有关Pyspark实施的Neo4J松弛小组已经有人谈论过,希望能在今年秋天晚些时候推出。我知道从pyspark和sparkr查询neo4j的能力非常有用。
#1
0
I deleted the old post and reposted the same question. But I haven't received any pointers. So, I am posting my way of approach so that it may help others.
我删除了旧帖并重新发布了相同的问题。但我没有收到任何指示。

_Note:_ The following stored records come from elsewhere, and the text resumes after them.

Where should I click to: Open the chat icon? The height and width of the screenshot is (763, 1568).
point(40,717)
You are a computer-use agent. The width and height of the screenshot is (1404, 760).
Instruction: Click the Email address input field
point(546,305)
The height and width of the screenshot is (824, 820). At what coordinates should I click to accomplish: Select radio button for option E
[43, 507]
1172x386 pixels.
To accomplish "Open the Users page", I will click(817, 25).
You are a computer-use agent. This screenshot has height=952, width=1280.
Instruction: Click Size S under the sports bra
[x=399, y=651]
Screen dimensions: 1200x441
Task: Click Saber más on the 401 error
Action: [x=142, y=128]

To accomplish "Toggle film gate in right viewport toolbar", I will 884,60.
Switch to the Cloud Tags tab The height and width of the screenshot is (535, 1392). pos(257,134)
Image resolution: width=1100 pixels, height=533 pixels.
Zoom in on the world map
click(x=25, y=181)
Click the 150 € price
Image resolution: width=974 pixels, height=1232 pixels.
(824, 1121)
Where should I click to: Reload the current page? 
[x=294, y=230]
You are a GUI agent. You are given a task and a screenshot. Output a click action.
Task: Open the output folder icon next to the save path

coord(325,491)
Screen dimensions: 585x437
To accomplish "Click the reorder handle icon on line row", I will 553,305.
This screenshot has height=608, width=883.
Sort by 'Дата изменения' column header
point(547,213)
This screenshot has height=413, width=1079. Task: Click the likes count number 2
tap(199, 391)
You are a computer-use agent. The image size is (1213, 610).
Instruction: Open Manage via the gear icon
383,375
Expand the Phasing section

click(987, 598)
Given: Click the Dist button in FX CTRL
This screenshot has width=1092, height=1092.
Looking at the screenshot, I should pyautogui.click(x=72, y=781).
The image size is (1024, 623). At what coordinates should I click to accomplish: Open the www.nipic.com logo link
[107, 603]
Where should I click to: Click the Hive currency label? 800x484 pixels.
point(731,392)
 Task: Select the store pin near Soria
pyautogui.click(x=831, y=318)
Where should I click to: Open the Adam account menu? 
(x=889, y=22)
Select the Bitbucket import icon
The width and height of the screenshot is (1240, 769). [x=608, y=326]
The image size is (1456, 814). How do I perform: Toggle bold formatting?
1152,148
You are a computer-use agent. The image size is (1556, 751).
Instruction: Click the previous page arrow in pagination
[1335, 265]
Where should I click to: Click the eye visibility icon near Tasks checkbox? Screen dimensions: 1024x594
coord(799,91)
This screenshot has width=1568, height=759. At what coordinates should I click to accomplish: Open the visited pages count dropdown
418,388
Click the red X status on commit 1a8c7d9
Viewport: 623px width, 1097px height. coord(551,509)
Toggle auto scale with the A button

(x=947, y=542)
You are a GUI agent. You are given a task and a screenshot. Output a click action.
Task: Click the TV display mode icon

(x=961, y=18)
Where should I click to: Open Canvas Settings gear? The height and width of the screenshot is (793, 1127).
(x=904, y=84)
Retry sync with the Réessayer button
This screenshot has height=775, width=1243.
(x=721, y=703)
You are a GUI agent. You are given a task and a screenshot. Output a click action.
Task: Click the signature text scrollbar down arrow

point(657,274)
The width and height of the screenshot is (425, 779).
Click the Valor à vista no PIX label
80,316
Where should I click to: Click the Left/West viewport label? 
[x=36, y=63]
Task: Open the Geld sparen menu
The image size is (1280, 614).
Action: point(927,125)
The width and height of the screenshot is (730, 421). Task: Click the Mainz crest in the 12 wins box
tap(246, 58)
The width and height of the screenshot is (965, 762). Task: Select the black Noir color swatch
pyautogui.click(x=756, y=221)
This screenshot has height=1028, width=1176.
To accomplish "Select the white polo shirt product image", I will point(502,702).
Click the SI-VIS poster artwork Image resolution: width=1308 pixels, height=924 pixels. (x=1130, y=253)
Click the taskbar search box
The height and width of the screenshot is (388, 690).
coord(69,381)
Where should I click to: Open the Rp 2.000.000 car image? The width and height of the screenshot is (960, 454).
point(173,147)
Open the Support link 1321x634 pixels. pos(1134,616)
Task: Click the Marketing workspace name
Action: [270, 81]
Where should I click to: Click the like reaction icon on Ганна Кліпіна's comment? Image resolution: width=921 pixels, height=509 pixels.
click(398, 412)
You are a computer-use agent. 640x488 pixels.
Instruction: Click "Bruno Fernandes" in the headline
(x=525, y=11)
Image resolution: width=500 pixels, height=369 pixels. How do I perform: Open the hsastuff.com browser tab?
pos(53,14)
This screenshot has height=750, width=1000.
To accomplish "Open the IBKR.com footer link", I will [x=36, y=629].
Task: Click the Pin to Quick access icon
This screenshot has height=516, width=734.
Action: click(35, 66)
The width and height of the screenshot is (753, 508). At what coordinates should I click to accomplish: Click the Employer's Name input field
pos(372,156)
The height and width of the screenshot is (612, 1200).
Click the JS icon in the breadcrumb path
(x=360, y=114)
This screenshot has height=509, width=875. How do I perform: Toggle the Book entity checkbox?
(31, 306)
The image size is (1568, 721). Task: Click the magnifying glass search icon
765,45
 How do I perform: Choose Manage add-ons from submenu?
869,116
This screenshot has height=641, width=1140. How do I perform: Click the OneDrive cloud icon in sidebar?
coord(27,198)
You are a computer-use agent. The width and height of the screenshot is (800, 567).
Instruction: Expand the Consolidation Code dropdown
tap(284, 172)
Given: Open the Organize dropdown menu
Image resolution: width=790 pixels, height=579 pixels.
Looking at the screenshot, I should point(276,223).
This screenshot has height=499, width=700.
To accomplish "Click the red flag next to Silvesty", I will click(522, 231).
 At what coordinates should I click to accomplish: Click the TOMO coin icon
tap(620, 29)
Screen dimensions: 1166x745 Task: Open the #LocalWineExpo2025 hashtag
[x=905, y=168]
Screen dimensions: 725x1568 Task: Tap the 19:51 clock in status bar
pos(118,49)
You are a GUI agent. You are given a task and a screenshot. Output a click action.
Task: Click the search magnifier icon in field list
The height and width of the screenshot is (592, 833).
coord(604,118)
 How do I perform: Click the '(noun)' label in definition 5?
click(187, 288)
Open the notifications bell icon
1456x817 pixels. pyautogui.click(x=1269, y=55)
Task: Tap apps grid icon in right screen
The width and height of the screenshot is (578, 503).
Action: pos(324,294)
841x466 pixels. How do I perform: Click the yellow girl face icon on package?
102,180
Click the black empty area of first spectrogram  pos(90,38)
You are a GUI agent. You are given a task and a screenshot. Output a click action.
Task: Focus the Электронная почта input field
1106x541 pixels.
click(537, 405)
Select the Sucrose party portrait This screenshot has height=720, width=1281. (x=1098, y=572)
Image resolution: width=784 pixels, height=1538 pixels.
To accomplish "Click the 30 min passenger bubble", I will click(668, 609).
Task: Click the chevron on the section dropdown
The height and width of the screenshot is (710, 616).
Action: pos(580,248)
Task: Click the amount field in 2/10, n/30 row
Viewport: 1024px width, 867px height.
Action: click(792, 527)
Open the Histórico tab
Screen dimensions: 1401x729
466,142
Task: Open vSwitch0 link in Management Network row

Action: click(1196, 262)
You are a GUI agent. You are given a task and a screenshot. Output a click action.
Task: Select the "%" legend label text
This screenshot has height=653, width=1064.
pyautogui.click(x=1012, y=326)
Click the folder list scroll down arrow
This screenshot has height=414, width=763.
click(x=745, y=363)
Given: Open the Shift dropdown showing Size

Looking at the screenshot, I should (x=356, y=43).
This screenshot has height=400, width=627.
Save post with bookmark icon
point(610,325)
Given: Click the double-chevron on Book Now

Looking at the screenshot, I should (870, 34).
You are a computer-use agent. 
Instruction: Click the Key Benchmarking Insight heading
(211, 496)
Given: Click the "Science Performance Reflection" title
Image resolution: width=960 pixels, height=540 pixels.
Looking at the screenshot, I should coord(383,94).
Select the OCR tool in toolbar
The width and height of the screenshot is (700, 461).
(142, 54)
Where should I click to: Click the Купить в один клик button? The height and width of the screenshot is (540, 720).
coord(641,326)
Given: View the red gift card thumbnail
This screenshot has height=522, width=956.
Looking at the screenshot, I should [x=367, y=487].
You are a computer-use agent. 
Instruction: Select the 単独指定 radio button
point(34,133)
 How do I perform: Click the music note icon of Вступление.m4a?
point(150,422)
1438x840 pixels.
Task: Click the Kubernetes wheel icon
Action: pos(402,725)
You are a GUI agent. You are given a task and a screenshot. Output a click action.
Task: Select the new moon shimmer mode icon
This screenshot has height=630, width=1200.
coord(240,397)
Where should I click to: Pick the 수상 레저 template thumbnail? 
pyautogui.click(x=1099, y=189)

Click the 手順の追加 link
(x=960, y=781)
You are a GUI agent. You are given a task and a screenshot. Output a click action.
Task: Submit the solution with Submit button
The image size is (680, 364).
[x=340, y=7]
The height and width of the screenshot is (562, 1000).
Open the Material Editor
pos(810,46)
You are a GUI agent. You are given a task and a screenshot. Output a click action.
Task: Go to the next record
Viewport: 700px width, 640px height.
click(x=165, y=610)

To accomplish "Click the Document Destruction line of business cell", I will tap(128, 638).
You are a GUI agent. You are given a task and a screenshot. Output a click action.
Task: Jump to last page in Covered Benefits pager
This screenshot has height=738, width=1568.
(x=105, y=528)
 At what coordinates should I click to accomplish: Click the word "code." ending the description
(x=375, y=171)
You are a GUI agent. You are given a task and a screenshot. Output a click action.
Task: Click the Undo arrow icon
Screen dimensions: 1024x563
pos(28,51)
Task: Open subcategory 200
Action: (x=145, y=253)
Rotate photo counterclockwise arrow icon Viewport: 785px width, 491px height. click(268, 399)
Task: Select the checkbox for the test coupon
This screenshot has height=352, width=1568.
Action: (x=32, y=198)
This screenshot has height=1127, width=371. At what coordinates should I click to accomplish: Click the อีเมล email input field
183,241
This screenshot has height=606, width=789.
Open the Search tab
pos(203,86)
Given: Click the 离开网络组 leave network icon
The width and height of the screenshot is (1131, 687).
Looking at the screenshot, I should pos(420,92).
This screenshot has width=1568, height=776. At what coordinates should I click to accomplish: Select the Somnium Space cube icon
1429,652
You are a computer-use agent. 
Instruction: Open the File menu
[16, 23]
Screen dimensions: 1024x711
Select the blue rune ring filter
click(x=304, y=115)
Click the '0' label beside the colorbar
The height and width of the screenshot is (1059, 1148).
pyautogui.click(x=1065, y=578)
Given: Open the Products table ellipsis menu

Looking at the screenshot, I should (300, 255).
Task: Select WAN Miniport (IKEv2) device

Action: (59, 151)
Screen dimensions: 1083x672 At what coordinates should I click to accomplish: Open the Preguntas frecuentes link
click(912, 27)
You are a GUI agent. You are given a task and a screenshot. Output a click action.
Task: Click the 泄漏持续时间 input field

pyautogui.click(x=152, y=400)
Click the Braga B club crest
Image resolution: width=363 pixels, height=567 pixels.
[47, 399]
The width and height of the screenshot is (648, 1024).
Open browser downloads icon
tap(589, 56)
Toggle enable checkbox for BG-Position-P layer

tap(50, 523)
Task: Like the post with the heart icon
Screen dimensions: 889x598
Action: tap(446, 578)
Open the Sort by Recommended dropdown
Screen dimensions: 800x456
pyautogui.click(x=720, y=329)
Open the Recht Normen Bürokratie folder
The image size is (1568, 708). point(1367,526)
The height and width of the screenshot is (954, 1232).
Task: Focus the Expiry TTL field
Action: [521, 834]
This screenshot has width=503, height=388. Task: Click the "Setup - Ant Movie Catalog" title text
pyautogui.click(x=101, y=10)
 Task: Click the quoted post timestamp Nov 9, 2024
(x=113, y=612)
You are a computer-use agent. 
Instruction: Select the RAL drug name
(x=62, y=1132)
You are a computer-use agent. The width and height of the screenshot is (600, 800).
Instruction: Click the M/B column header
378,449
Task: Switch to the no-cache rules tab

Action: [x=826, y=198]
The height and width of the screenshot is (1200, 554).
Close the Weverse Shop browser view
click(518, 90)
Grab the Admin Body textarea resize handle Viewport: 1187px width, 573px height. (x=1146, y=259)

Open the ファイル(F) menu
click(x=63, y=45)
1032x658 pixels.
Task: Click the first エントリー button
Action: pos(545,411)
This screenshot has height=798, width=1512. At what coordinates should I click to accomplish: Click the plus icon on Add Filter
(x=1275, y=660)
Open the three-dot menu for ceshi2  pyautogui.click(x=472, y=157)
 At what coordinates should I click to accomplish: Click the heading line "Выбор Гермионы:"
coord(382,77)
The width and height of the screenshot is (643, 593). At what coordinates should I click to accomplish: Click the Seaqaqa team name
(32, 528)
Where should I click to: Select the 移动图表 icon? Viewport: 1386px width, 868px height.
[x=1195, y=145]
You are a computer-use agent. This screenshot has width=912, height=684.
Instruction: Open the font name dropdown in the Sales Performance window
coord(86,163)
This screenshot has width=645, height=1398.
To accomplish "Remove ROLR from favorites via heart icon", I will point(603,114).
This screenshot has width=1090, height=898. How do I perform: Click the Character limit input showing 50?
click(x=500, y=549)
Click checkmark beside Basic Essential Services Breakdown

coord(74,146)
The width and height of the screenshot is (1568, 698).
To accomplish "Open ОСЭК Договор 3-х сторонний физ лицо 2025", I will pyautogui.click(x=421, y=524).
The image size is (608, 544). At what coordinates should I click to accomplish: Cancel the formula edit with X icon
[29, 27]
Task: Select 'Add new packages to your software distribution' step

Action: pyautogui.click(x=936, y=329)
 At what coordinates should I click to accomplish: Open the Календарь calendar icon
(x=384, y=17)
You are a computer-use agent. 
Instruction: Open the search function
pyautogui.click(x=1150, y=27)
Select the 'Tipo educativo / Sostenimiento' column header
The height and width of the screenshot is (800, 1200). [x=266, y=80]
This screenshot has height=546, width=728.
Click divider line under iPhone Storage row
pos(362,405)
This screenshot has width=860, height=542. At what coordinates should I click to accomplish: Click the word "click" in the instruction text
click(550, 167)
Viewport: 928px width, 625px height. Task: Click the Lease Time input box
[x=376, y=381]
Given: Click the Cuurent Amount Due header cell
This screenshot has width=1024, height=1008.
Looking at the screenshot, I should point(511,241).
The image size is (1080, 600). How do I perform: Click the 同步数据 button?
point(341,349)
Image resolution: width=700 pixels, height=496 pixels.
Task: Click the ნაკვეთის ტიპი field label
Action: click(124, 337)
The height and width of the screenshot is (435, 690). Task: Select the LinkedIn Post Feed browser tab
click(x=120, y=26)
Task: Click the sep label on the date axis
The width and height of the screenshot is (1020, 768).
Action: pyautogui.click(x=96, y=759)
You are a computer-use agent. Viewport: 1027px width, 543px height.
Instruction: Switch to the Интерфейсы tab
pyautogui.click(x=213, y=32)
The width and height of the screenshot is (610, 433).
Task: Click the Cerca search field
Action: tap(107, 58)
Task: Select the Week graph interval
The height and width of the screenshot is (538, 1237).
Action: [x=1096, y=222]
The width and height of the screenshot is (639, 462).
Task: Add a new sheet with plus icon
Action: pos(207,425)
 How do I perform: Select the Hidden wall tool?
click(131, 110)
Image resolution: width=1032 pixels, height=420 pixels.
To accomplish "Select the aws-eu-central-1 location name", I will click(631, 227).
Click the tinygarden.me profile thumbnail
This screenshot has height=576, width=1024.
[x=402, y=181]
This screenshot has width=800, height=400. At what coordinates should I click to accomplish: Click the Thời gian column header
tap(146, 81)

所以,我发布我的方法,以便它可以帮助别人。
'''
Storing the return result into RDD
'''
session = driver.session()
result = session.run('MATCH (n:Hobby) RETURN n.hobby AS hobby,id(n) As id LIMIT 10')
session.close()
'''
Pulling the keys
'''
keys = result.peek().keys()
'''
Reading all the property values and storing it in a list
'''
values=list()
for record in result:
rec= list()
for key in keys:
rec.append(record[key])
values.append(rec)
'''
Converting list of values into a pandas dataframe
'''
df = DataFrame(values, columns=keys)
print df
'''
Converting the pandas DataFrame to Spark DataFrame
'''
sqlCtx = SQLContext(sc)
spark_df = sqlCtx.createDataFrame(df)
print spark_df.show()
'''
Converting the Pandas DataFrame to SparkRdd (via Spark Dataframes)
'''
rdd = spark_df.rdd.map(tuple)
print rdd.take(10)
Any suggestions to improve the efficiency is highly appreciated.
任何提高效率的建议都受到高度赞赏。
#2
0
Instead of going from python to spark, why not use the Neo4j Spark connector? I think this would save python from being a bottle neck if you were moving a lot of data. You can put your cypher query inside of the spark session and save it as an RDD.
而不是从python到spark,为什么不使用Neo4j Spark连接器呢?我认为如果移动大量数据,这将使python成为一个瓶颈。您可以将您的密码查询放在spark会话中并将其另存为RDD。
There has been talk on the Neo4J slack group about a pyspark implementation, which will hopefully be available later this fall. I know the ability to query neo4j from pyspark and sparkr would be very useful.
有关Pyspark实施的Neo4J松弛小组已经有人谈论过,希望能在今年秋天晚些时候推出。我知道从pyspark和sparkr查询neo4j的能力非常有用。